• Task: Your response should consist of one number, the count of lines below that contain "will".

• Given records:

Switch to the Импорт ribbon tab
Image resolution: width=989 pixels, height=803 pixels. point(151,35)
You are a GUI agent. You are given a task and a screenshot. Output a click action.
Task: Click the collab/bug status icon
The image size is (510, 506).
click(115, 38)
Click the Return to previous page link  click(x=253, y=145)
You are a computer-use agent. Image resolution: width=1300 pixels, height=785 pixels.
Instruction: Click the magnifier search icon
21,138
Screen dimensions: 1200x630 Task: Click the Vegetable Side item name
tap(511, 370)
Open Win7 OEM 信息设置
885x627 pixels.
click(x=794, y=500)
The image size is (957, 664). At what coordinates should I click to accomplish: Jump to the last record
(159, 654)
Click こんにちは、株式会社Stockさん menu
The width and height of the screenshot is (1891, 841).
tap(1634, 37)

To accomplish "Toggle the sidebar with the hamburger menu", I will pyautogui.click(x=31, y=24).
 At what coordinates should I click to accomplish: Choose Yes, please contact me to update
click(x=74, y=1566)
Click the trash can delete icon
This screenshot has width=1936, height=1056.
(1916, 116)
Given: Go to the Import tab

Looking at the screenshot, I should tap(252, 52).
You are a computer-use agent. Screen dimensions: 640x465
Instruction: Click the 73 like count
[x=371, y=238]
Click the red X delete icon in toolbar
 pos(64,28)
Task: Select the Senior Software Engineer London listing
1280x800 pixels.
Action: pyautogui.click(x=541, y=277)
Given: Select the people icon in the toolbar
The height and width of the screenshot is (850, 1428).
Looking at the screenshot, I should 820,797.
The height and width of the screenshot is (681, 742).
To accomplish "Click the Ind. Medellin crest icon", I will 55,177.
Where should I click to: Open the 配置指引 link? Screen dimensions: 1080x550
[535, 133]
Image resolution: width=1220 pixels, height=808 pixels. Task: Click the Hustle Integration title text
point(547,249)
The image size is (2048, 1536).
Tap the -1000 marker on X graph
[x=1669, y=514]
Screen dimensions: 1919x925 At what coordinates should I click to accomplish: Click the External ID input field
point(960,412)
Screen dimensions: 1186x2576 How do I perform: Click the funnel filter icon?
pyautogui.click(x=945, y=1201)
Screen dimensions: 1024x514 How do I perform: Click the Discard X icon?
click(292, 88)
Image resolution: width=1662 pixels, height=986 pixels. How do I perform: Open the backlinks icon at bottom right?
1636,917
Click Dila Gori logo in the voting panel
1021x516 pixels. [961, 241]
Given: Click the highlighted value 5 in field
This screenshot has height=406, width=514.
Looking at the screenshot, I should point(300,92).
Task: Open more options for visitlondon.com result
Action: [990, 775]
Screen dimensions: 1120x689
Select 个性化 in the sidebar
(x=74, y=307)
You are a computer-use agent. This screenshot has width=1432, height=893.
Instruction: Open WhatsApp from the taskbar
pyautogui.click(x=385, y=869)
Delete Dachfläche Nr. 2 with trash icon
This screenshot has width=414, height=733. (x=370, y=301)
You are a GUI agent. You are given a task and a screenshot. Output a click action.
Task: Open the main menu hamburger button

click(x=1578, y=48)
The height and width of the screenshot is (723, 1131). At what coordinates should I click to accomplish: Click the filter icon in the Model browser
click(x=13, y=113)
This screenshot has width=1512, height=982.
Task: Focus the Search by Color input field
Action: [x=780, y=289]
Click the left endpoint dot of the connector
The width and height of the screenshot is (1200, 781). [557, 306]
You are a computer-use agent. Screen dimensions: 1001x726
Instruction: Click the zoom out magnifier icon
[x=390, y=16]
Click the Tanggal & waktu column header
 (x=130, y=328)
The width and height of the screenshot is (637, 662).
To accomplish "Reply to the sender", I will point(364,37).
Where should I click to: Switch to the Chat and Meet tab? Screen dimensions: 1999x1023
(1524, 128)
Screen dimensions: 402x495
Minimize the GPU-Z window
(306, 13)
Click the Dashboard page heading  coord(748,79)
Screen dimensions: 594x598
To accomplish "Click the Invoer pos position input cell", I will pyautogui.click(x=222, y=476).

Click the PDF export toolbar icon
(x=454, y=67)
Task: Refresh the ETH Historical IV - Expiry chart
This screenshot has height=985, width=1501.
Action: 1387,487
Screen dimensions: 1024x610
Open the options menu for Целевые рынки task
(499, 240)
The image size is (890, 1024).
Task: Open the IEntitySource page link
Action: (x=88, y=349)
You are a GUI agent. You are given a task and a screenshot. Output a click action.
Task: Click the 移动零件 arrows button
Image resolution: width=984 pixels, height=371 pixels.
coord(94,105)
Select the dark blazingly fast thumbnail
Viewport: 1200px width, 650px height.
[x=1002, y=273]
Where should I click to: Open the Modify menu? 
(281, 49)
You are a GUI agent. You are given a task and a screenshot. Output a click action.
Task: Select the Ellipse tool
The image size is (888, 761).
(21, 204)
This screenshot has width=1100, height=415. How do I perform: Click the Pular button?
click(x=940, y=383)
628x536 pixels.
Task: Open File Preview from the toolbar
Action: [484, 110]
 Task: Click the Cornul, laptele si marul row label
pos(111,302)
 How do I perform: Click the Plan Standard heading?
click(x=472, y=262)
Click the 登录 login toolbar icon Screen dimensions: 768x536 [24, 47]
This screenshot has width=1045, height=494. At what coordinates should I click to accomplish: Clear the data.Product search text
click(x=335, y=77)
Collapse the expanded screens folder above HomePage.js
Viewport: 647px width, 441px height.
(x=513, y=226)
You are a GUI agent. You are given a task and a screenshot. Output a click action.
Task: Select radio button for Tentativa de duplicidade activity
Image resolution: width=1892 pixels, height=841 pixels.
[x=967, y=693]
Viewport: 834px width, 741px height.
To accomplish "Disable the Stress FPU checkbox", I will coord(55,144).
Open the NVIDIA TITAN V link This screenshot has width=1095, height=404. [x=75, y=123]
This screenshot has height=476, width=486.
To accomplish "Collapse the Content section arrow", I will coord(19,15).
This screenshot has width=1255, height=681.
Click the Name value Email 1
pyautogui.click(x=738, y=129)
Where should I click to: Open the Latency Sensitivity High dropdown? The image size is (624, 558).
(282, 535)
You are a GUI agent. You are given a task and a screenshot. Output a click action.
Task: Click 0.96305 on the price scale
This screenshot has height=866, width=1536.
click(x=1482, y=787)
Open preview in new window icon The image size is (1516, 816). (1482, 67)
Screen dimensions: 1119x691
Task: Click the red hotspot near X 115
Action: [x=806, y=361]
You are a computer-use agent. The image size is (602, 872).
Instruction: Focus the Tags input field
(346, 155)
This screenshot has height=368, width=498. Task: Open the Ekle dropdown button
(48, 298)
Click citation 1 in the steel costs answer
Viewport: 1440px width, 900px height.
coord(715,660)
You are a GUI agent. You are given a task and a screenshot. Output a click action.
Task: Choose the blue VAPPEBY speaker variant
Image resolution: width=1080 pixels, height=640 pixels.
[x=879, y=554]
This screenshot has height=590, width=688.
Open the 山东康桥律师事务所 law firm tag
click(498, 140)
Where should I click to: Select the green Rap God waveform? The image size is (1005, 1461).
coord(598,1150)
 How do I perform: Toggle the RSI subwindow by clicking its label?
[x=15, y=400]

• Answer box: 6